If it isn't, it should be.
The United States is a signatory to the Child Soldier protocol. The United States therefore acknowledges that child soldiers can and are made to believe and do just about anything their adult mentors wish. The United States therefore accepts that child combatants are to be treated as victims and, as such, agrees to furnish child soldiers with protection and rehabilitation.
So why, with Omar Khadr, did the United States turn its back on everything it acknowledged and undertook to do in signing the Child Soldier protocol?
Omar Khadr was not treated as a victim but as a war criminal. Khadr was not protected and rehabilitated as the United States was obliged to do. To the contrary, Khadr was housed within a community of radical Islamists where, by the prosecution's own witness, he was even further steeped in their beliefs. In effect, the United States did just about everything conceivable to ensure that Khadr is today more radical and more dangerous than ever.

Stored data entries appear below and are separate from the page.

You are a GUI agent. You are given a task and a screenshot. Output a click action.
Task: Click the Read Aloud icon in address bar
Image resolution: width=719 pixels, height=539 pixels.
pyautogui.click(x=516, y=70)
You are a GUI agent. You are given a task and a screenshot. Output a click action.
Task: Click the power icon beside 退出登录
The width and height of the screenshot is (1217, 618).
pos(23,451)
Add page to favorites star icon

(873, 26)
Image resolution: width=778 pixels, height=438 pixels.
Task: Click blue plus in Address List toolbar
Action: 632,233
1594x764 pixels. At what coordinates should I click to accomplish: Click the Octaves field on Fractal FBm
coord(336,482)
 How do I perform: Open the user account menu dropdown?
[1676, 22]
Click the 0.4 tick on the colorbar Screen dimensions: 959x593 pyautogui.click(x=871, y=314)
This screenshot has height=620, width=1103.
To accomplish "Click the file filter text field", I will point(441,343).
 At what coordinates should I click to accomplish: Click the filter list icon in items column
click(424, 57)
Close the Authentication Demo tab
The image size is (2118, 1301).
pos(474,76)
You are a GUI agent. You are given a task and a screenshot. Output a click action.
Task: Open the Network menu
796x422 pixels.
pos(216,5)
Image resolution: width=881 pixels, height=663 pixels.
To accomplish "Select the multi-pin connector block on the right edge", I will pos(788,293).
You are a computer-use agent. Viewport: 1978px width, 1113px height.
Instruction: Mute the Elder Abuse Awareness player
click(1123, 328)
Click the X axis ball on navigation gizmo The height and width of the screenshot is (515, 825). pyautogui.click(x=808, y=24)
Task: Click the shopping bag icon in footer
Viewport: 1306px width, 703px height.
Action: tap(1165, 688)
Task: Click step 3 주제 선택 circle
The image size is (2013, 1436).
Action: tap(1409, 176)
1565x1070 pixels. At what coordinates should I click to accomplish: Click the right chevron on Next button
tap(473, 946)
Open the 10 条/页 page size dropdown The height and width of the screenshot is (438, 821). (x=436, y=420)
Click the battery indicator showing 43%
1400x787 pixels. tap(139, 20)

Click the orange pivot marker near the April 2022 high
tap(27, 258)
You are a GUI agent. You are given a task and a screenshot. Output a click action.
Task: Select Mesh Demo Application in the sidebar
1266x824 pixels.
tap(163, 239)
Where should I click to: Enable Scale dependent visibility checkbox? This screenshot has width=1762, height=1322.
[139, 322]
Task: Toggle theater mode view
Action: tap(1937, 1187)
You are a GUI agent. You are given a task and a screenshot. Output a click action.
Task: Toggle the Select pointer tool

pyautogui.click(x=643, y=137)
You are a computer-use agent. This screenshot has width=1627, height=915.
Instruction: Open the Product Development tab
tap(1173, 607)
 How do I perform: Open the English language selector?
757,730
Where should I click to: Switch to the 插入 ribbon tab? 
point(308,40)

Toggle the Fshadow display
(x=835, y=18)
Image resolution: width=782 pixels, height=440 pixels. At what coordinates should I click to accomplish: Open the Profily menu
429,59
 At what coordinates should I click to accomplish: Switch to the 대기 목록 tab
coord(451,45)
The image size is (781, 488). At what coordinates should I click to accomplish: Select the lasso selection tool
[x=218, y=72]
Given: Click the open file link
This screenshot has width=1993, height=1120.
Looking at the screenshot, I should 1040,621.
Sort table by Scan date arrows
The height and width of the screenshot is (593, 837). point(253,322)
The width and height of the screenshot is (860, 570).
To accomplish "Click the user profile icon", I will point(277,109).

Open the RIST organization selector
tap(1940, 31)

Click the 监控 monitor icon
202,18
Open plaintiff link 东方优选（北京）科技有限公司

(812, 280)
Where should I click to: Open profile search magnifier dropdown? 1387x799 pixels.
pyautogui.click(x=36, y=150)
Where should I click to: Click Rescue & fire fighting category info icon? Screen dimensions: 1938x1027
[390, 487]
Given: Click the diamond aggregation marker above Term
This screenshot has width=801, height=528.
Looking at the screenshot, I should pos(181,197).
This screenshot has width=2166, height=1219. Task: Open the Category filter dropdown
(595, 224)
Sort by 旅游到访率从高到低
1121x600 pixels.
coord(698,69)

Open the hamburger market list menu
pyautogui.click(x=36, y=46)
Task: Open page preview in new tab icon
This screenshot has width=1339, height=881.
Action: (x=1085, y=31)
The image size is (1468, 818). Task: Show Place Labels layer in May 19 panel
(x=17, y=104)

And now they blame Khadr for supposedly becoming everything that was entirely foreseeable from their own indifference and neglect.
Denying a prisoner food or water is a war crime. Why should denying a child soldier protection and rehabilitation be any less a war crime?
4 comments:
So if the prosecutor's forensic psychiatrist claims Khadr was further brain washed in the ways of "radical Islam" all these years at Guantanamo, why does the plea agreement insist that he spend one more year there?
I think the prosecution is going out of its way to further brand him a hardened terrorist to ensure he doesn't get any early parole.
I hate the bigoted terms of "radical islam" or "civilized muslims" - trying to tie terrorism to religious beliefs. Should we ask the media to use similar terms for domestic terrorists who happen to be Christian?
Excellent points, BY. Thanks
MoS
Check out this excellent interview with a US constitutional law expert:
http://www.youtube.com/watch?v=gskxFTd1xvA
very informative interview. again, thanks.